For casual players, this allows start playing very quickly, as no explicit registration is required. Upon generation, token might be saved as cookie for repetitive use, but this is not necessary, single-time use would also suffice. No personal info gathered.

However, if short-term storage of some client information is an option, the token might be not just some random bytes, but an encrypted string, containing some parameters, such as random salt + IP address + nickname + agent id + etc. In this case you may start silently ignore certain requests from fraudulent clients upon detection.

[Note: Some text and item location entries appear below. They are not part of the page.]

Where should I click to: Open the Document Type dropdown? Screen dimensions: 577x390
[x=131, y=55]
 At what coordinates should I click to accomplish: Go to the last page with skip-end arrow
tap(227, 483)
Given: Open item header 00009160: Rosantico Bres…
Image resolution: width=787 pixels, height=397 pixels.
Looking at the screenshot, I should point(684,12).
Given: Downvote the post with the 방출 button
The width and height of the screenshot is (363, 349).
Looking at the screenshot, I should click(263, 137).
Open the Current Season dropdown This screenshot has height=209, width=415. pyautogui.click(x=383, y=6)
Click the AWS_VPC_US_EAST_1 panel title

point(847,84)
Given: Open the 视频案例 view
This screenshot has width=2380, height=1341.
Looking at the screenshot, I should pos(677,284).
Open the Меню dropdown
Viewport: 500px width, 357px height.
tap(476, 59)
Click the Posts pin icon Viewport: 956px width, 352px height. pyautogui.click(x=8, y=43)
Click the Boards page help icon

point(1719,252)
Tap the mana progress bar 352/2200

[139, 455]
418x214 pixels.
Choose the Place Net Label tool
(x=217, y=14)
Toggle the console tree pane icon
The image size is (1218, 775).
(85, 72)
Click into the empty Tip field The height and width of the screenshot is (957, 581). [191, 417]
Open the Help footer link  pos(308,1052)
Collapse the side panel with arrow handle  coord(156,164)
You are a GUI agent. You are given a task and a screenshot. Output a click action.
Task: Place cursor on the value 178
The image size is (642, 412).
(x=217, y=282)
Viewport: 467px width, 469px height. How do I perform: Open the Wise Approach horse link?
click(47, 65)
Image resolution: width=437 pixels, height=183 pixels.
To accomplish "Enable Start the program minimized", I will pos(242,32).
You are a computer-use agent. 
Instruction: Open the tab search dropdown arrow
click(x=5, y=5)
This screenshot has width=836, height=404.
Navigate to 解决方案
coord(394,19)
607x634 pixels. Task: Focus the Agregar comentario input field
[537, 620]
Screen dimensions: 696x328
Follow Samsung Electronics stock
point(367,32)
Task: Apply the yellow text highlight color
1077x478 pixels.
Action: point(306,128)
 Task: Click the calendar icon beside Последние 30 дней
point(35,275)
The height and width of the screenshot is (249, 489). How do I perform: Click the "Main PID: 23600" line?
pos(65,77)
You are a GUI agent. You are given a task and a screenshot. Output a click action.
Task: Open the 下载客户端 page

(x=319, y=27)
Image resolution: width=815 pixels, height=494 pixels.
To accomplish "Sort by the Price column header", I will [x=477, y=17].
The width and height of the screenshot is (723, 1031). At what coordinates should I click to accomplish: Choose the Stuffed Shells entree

Obviously, this would be very easy to crack for a professional, but this is not our goal. When such simple methods are mixed with several kilobytes of logic of the game and obfuscated, figuring out how to deal with it would require significant amount of knowledge and time, which might serve as a sufficient barrier.

As it is all about balance between convenience and protection, you may implement some additional scoring logic to detect cheating attempts, like final score cannot end with '0', or cannot be even, etc. This would allow you to count cheating attempts (in addition to counting forged requests) and then estimate efficiency of implemented combination of methods.